I think google voice may be the exception. Of the 6 other voip providers I've tried none could get short code sms.

https://support.google.com/voice/thread/1592118/wellsfargo-s...


Make creation of subreddits paid maybe along with phone verification?

Imo, moderation logs should all be public. Lobsters does it well:

https://lobste.rs/moderations


Very cool! Thanks for the link!!!

It's even open source!


Yep. Though they don't have a concept of communities/subreddits. They rely on tags instead.


I think it probably needs to not be fully automatic, but users should be able to vote to nominate a moderator for removal or addition, subject to admin discretion. Ideally, any user of the sub should be able to see the 'case' and contribute why they think the mod would/is doing a good/bad job, and people can upvote and downvote reasons. Maybe kind of use AITA's style of comment voting (but with admins finalizing decisions as a check valve against gaming).


Not fully automating, means humans for each reddit big enough. (What is big enough?) That is expensive. So this probably means lots of decisions in short time for those administrators ... means lots of wrong decision and lots of drama.

Voting? Who has the right to vote? Anyone? Any socketpuppet account? Only verified real people? (would be a different reddit)

The base problem is called politics.


I think eligibility should be based on a minimum karma-within-subreddit (comments and submissions) threshold.

And yeah, this would cost Reddit some in admin labor, but they should be able to use some of this revenue stream towards those few hires. I'd imagine a team of 6 would be plenty for this purpose, maybe could get away with 2 or 3.


> I think eligibility should be based on a minimum karma-within-subreddit (comments and submissions) threshold

A million little HNs.


Practical guarantee of brigading.


> And fix the moderator system so "first to register controls the sub" is no longer the case

Why do you consider that a problem? As a heavy user of reddit, I don't consider that a problem at all. I would be interested to hear what problems you think exist with that system and what other solutions exist.

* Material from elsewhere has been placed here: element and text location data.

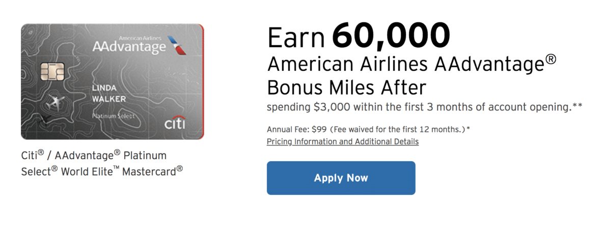Click the gold EMV chip on card
Screen dimensions: 606x232
(x=52, y=72)
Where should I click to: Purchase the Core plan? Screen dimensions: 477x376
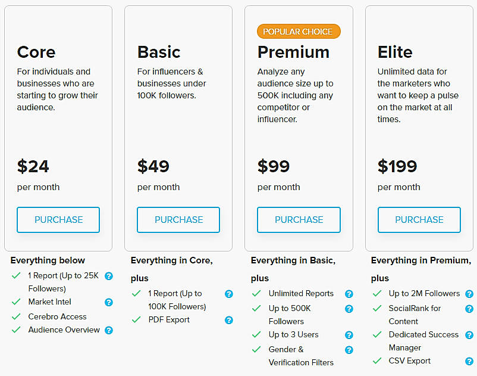pos(58,220)
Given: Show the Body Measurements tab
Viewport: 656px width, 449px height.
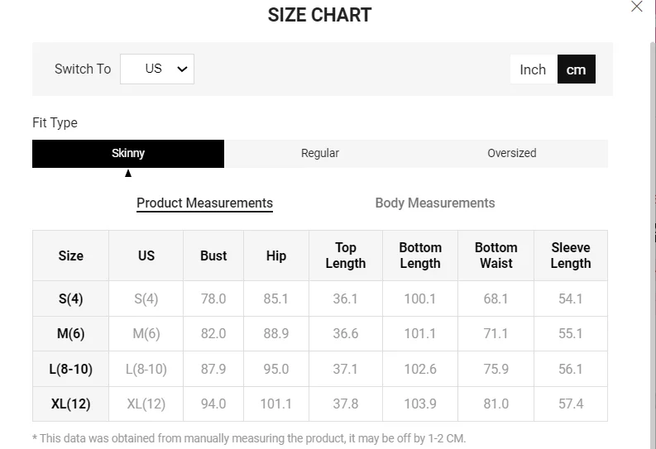Looking at the screenshot, I should pos(435,203).
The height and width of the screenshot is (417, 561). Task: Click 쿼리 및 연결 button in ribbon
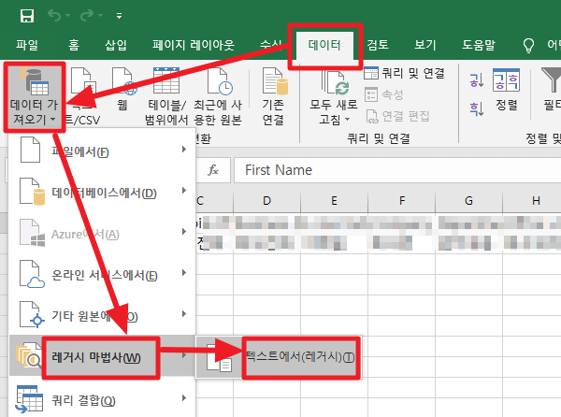coord(404,73)
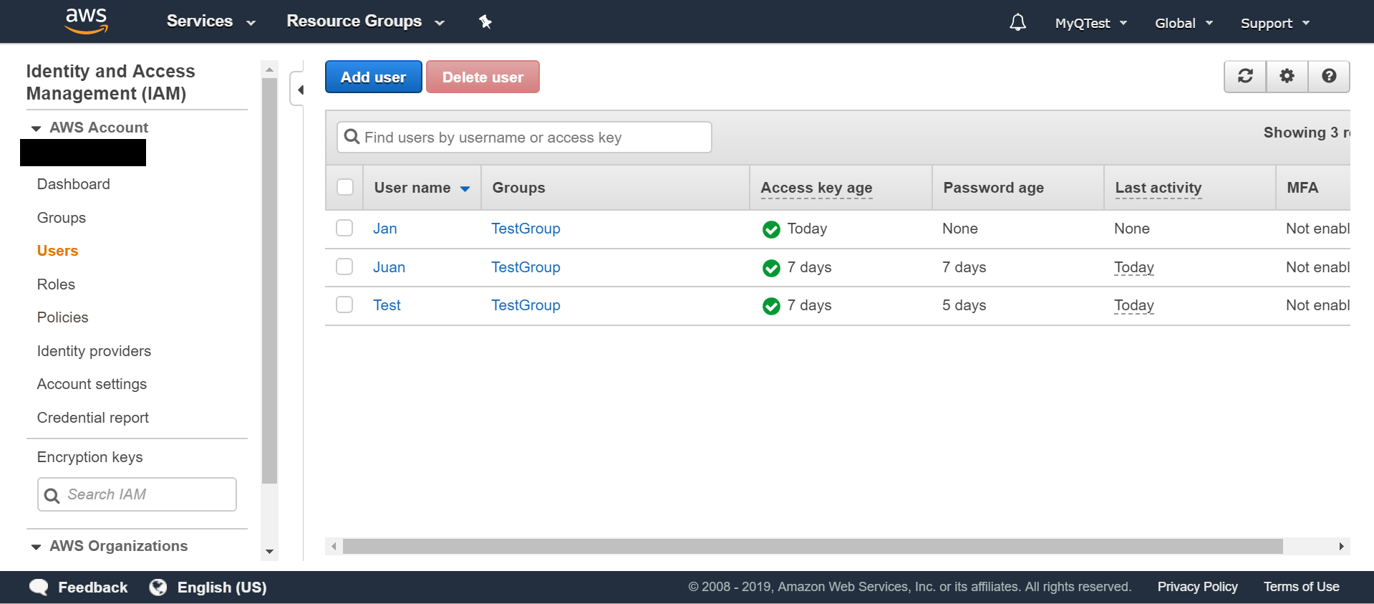
Task: Click the pin shortcuts icon in the top bar
Action: tap(485, 22)
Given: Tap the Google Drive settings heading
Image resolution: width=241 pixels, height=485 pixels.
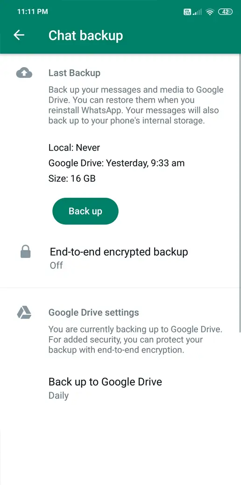Looking at the screenshot, I should pos(94,312).
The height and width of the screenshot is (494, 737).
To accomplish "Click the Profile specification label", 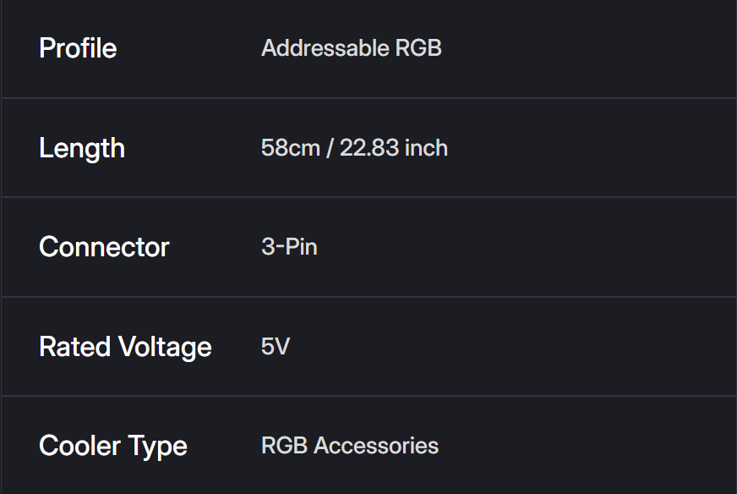I will click(78, 48).
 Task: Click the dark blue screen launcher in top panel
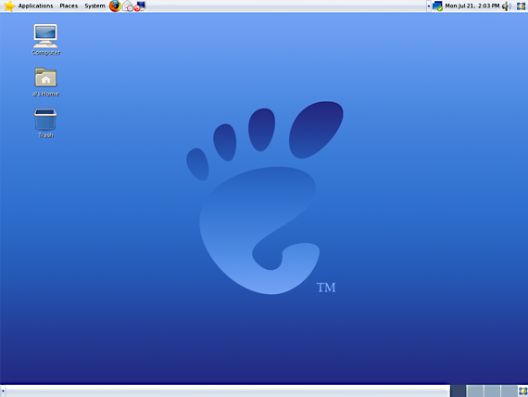(142, 5)
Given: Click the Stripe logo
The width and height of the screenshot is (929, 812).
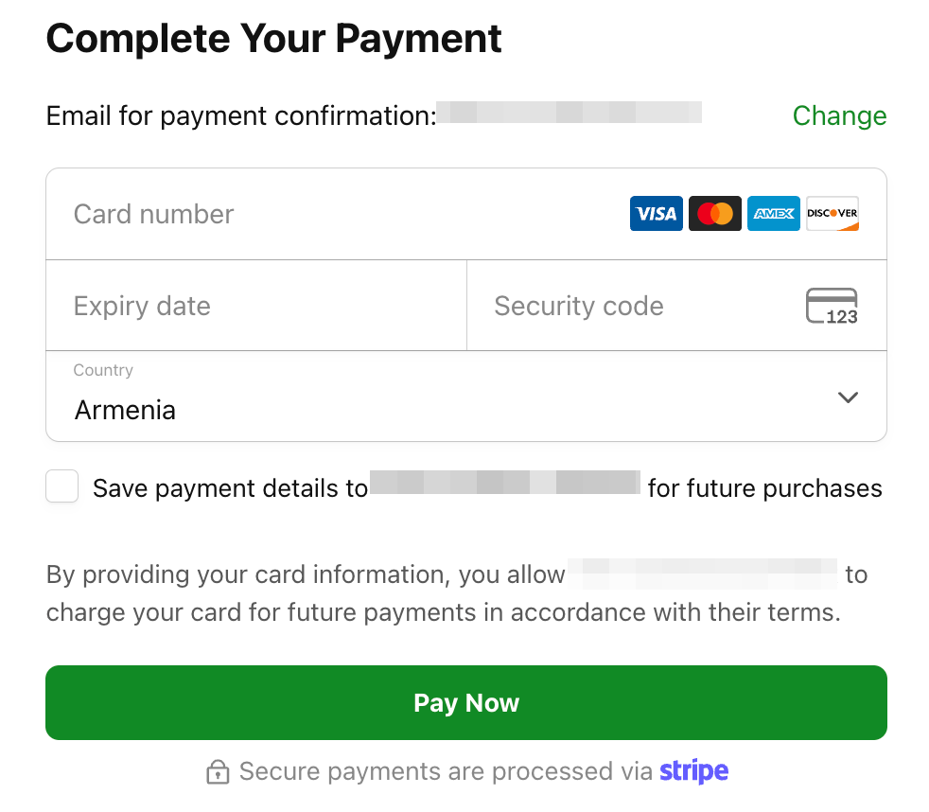Looking at the screenshot, I should (693, 771).
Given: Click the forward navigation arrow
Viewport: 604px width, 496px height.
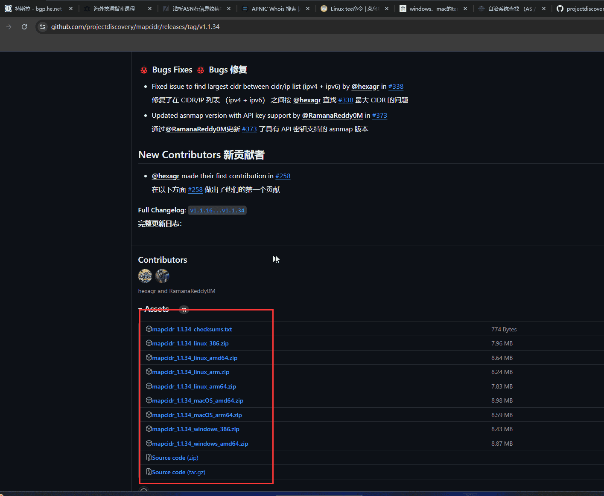Looking at the screenshot, I should click(x=9, y=27).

I'd be pretty pissed if I created a subreddit, put effort into growing it, and someone could just come along and steal it.


Will it fix onlyfans spam!!?!?!


They make so much money off of Reddit, and reddit captures none of that value. It doesn't seem right.


Maybe Reddit could raise more funding and buy OnlyFans.


Honestly a great idea. But they are going for the prude & judgmental brand friendlily model.